Assignment:
Check each line of the data, and copy those where "agent" appears.

Provided information:
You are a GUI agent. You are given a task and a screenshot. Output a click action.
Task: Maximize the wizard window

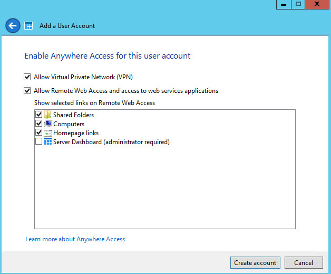click(298, 4)
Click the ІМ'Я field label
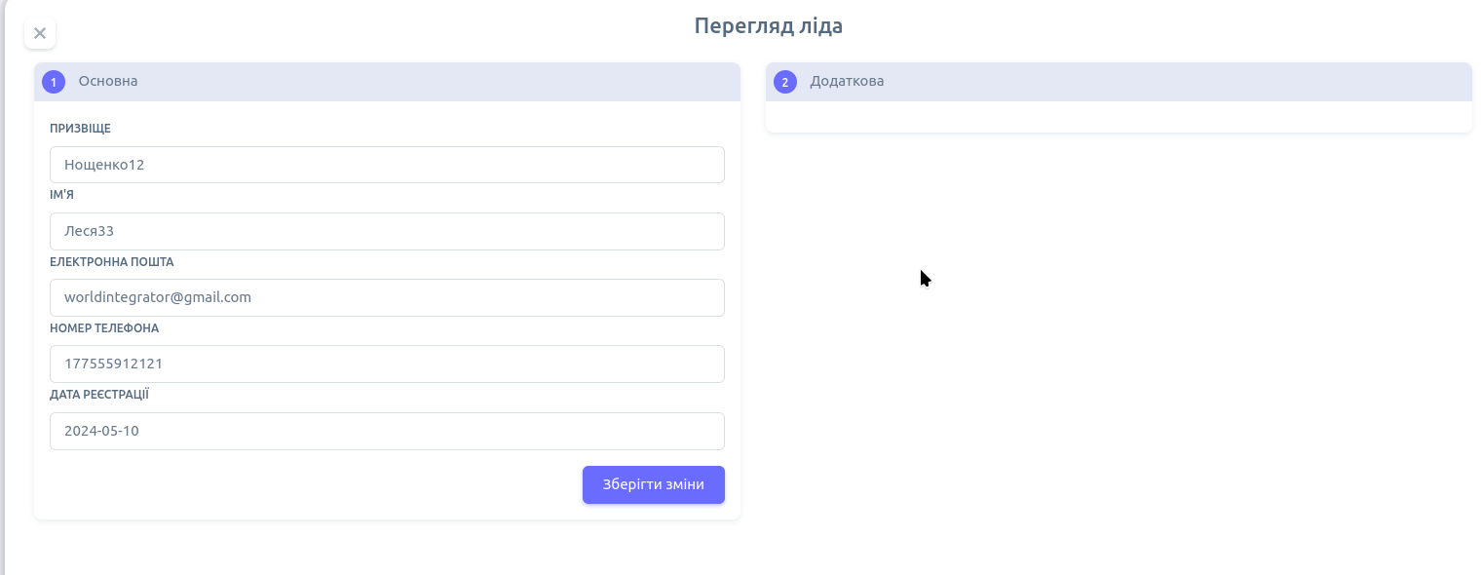The width and height of the screenshot is (1481, 575). tap(61, 195)
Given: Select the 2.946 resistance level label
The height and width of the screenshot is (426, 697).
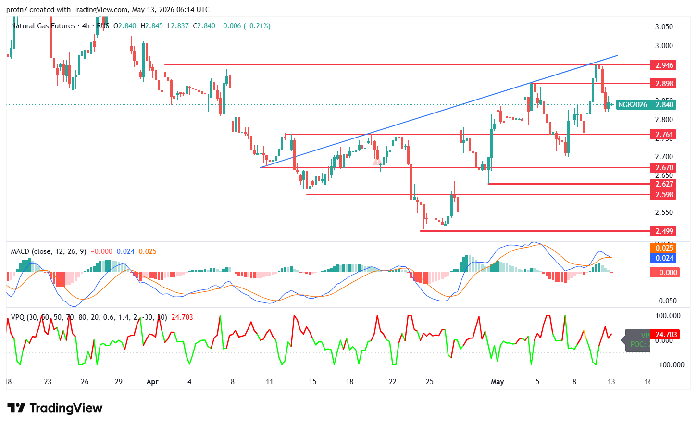Looking at the screenshot, I should [x=664, y=65].
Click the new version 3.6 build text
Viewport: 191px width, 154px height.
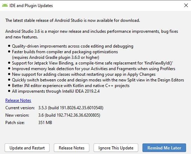(x=69, y=115)
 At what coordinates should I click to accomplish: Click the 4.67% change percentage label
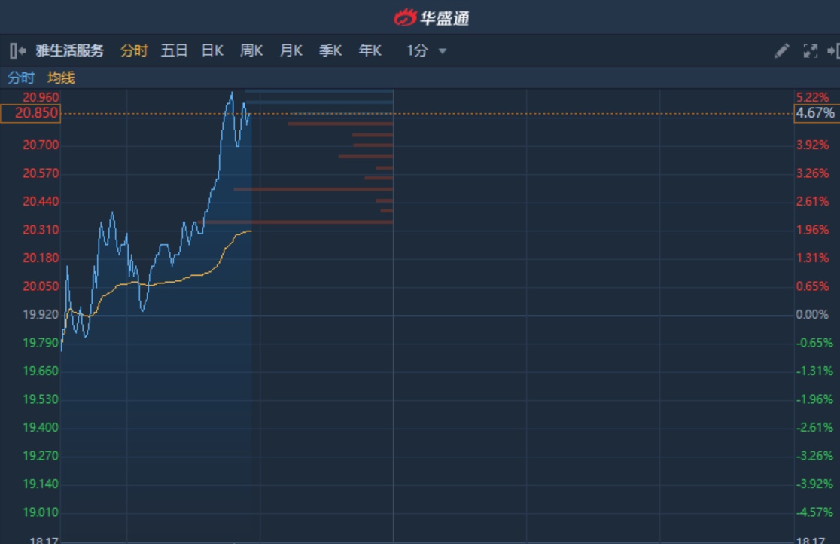tap(815, 114)
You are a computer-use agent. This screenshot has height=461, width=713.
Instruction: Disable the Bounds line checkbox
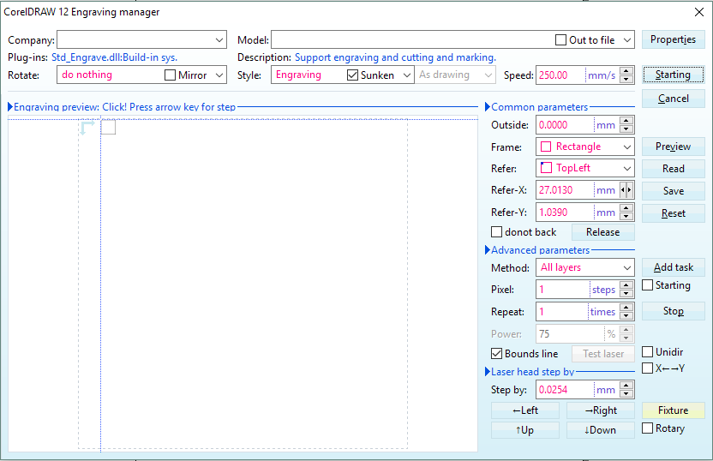point(497,354)
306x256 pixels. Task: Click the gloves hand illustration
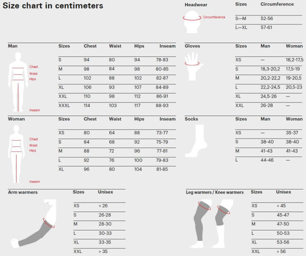[193, 66]
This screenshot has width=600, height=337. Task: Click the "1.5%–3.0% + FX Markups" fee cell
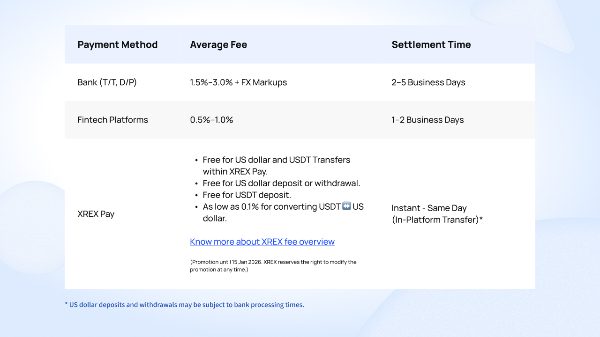(238, 83)
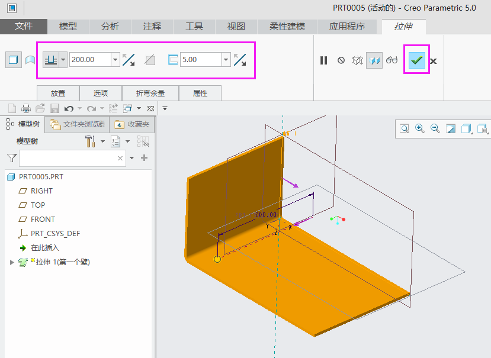Select the extrude as surface option

pos(30,60)
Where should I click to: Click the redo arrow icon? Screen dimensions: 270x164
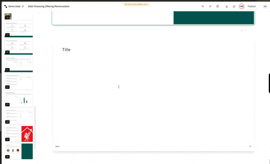210,6
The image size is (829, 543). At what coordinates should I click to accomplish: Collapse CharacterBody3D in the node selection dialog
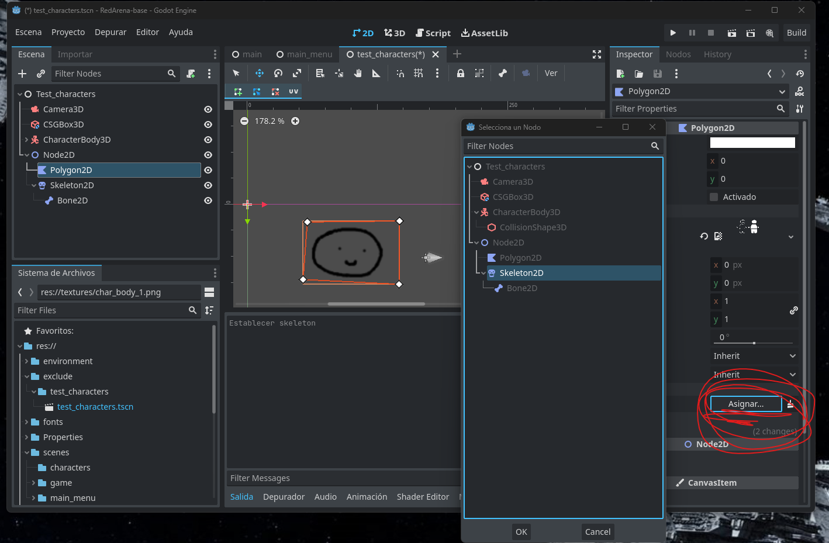476,212
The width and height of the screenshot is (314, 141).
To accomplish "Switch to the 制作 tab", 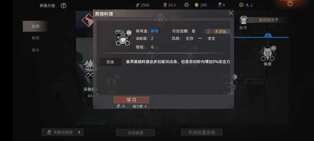I will (35, 38).
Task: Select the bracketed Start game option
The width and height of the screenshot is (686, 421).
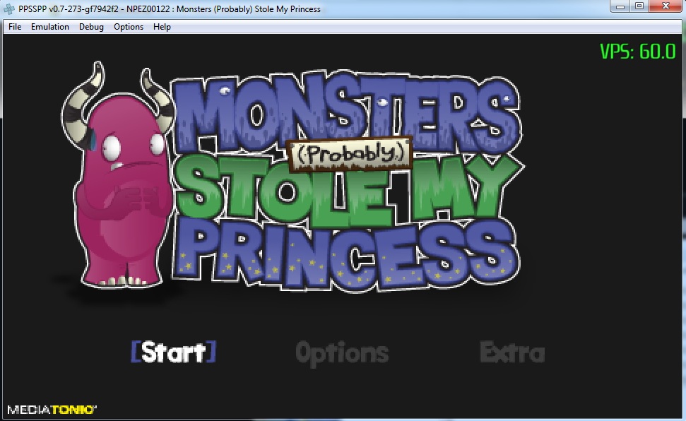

Exercise answer:
You are a GUI agent. You are given a task and a screenshot. Output a click action.
You are a computer-use agent. This screenshot has height=461, width=713.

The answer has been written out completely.